I don't believe anyone disagrees with the concept of auditability but rather we have issue with the non-specific approach you're taking that could unintentionally cause confusion and uncertainty among implementors.
- Shane Shane Wiley
VP, Privacy & Data Governance
Yahoo
From: Walter van Holst <walter.van.holst@xs4all.nl>
To: public-tracking@w3.org
Sent: Wednesday, November 19, 2014 7:06 AM
Subject: Re: ISSUE-235 (Auditability requirement for security)
On 2014-11-19 01:57, Nicholas Doty wrote:
> Separate as to whether this auditing requirement is a good idea for
> the recommendation, I'd propose a couple small, friendly amendments to
> the language, as per below.
>
>> For the purposes of this recommendation, auditable is understood as
>> having sufficient records of access and use of data retained such that
>> an independent auditor would have a reasonable level of confidence
>> that the data retained is exclusively used for the permitted uses or
>> that breaches of this can be detected ex-post. For example, an auditor
>> might use a similar level of confidence to that required for the
>> organization's financial records.
>
>
> (Use independent instead of third-party, as the document has a
> separate definition for third-party. Use "recommendation". "Example"
> rather than "yardstick".)
I'm reasonably comfortable with this amendment.
For the purpose of the conversation on the necessity of all this, I'd
like to point at this document:
http://www.iab.net/media/file/Global_meas_guidelines.pdf
For audience measurement purposes industry groups are perfectly happy
with process audit requirements (see paragraph 4, sub 2) for ad
measurement, which reads as:
4. Auditing Guidelines
General
–
Third-party independent auditing is encouraged for all ad-serving
applications used in the buying and selling process. This auditing is
recommended to include both counting methods and processing/controls as
follows:
1. Counting Methods: Independent verification of activity for a defined
period. Counting method procedures generally include a basic process
review and risk analysis to under-
stand the measurement methods, analytical review, transaction
authentication, validation of filtration procedures and measurement
recalculations. Activity audits can be executed at
the campaign level, verifying the activity associated with a specific ad
creative being delivered for performance measurement purposes.

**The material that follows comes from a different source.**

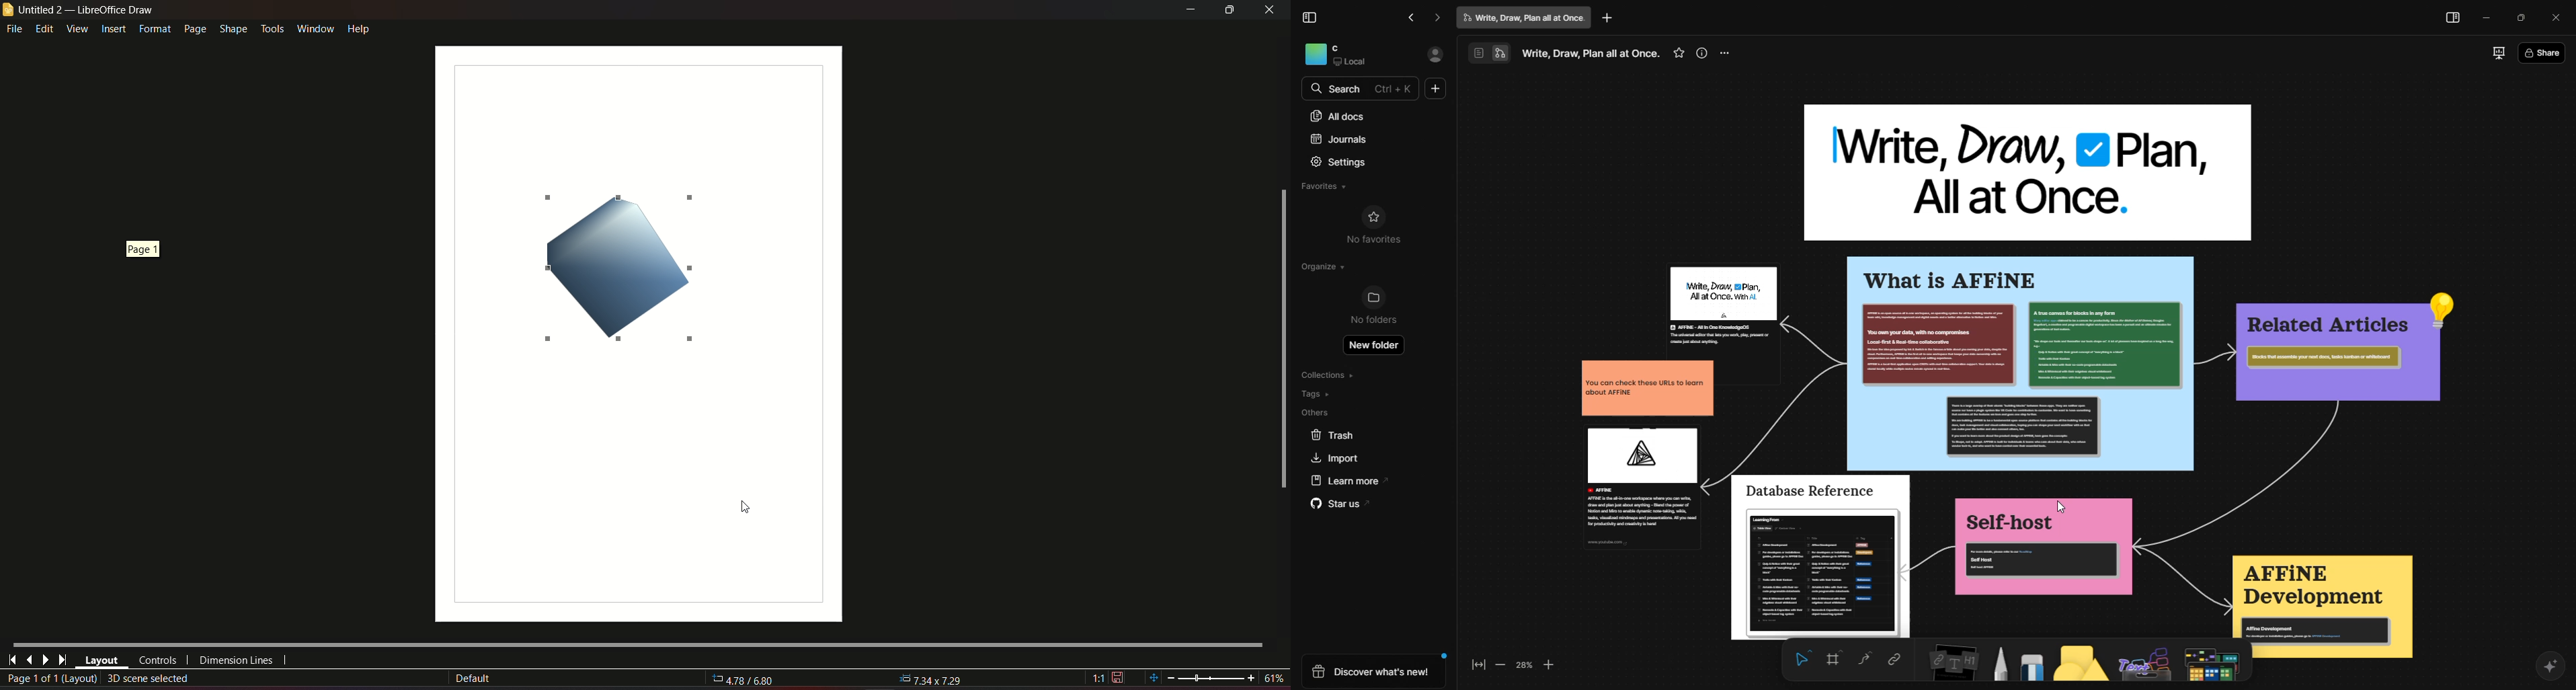 The image size is (2576, 700). I want to click on create 3D scene, so click(149, 678).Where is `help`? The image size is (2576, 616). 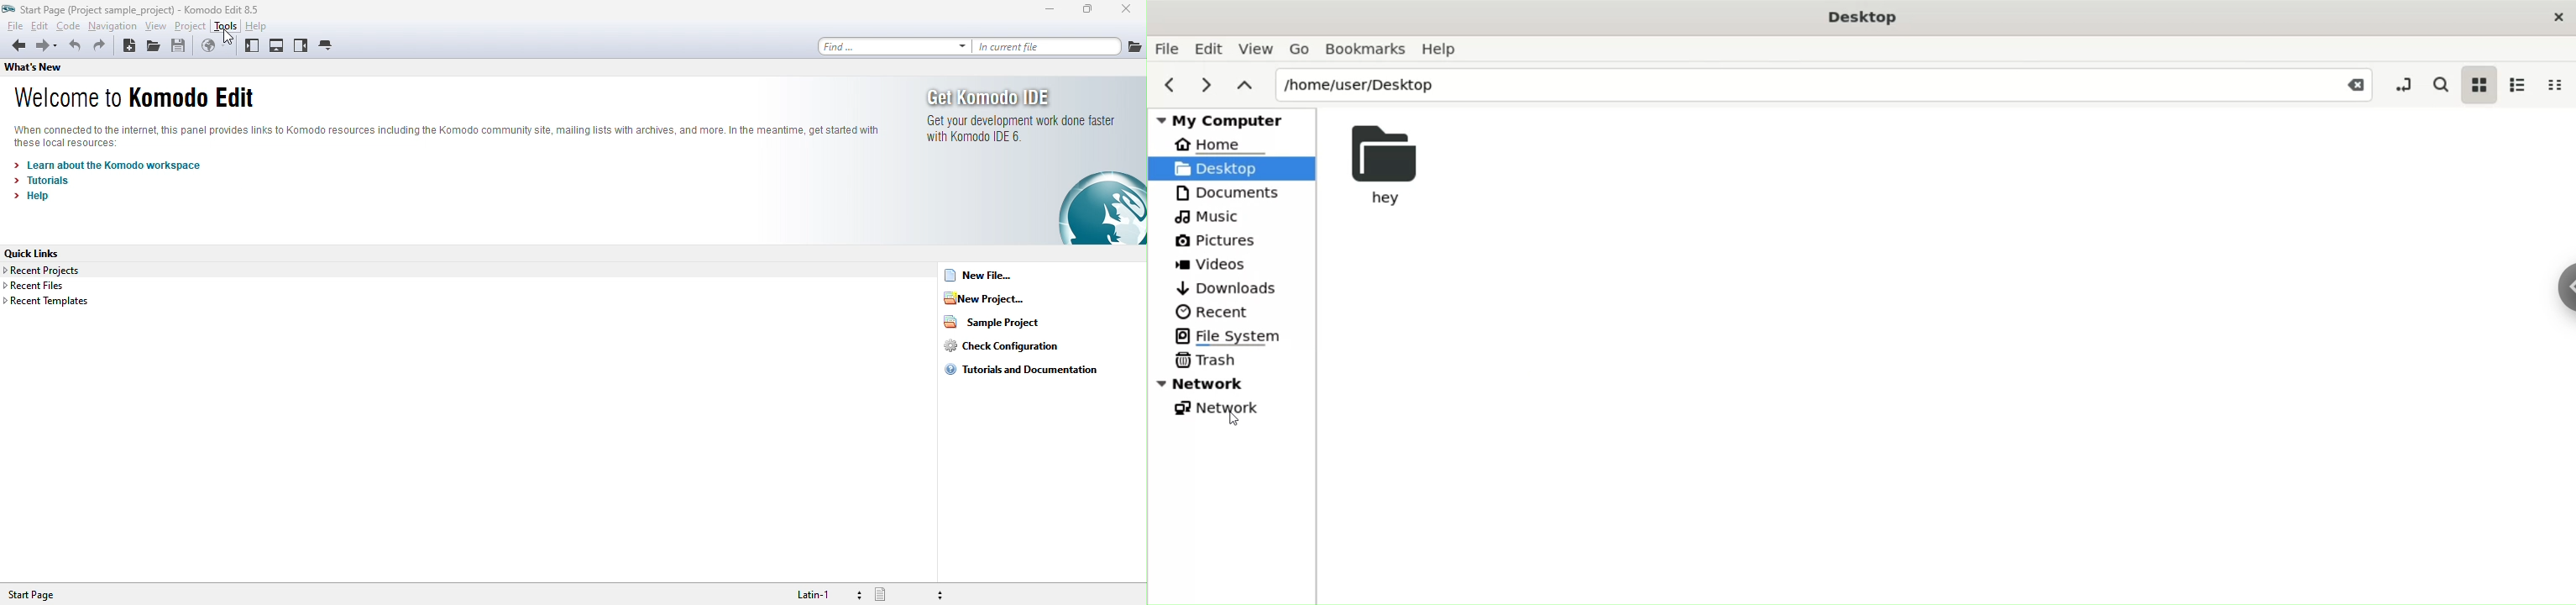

2. Processes/Controls: Examination of the internal controls surrounding
the ad delivery, recording and measurement process. Process auditing
includes examination of the adequacy of site or ad-server applied
filtration techniques.
Strangely enough, in this group all of a sudden none appears to
understand the meaning of auditable in the context of DNT:1 data
retained for purposes exempted under this standard? What I am asking for
is not substantially different and definitely not more burdensome then
what IAB suggests for ad measurement. We're simply talking about an
analog to the process/controls audits mentioned above.